What is the directrix? y=??

10. Loser66

What is the vertex? You need both them to write out the equation. Please, answer.

11. anonymous

the vertex is (1,4)

12. anonymous

whats the directrix.... i dont think ive learned those

13. Loser66

The red line below to the graph is a directrix

14. Loser66

if you don't know that method, ok, pick 3 points on the graph. Please.

15. anonymous

y = 3

16. anonymous

thats the directrix

17. Loser66

Now, what method do you want me to follow?? directrix method or standard one?

18. anonymous

which one do u think would be the easiest to understand?

19. Loser66

Depend on you.
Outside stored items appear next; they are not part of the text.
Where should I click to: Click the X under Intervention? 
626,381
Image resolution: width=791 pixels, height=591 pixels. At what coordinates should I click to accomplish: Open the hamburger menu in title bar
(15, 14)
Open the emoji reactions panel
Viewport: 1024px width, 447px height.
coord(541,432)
I am ok with both

20. Loser66

Standard one, ok?

21. anonymous

okay

22. Loser66

what is the standard form of a parabola?

23. anonymous

y=ax^2+bx+c

24. Loser66

YYYYYYYYYYYYYES

25. Loser66

now, 3 points Vertex (1,4) you pick other two.

26. anonymous

just 2 random points?

27. Loser66

Yes, but for convenience, you should pick the point whose coordinates are integers like (-1,5). Got what I meant?

28. anonymous

so the points where the red line cross over?

29. Loser66

no, the point on the parabola

30. anonymous

like (3,5)

31. Loser66

Yes,

32. Loser66

Now, starting Vertex \((\color{red}{1}, \color{blue}{4})\) Plug them into the standard form like \(\color{blue}{4}= a\color{red}{1^2}+b\color{red}{1}+c\) you have 4 = a +b +c, right? name it as (*) Do the same with other two point, what do you get?

33. anonymous

im lost.. im sory. my computer froze sorry about the late anwser

34. anonymous

@Loser66 ?

35. anonymous

5=a-b+c 5=5a+5b+c

36. anonymous

@Loser66 am I understanding it?

37. anonymous

@Mehek14

38. Loser66

5=a -b +c, yes but for (3,5) it is not right 5 = a(3^2) +b(3) +c , that is 5= 9a +3b+c

39. Loser66

Now, you have 3 equations, 3 unknowns a, b, c. You can solve for them a + b + c = 4 (*) a - b + c = 5 (**) 9a + 3b + c = 5 (***)

40. Loser66

Take (*) -(**) , what do you get?

41. anonymous

-1

42. anonymous

@Loser66

43. anonymous

so i have -1 left, and 9a + 3b + c = 5

44. Loser66

|dw:1439603548746:dw|

45. Loser66

Take (***) -(**)

46. anonymous

8a + 4b

47. Loser66

|dw:1439603653405:dw|

48. Loser66

Replace a = 1/4, b = -1/2 in (*) you get c = ??

49. anonymous

c=4.25

50. Loser66

yes, or 17/4 Now, plug back to standard form, y = ax^2 +bx+c . that is your answer.

51. anonymous

y=ax^2+bc+17/4?

52. Loser66

a = 1/4 b= -1/2 c = 17/4 Plug in \(y= ax^2+bx +c\)

53. anonymous

okay thank you. can i tag u if i have anymore questions? i like tht ur showing me instad of telling me

54. misty1212

HI!!

55. misty1212

there might be a somewhat easier way to get this, using two points although above method certainly works

56. anonymous

thank you. im sure ill run into more of these, do u mind if i tag u if i need help?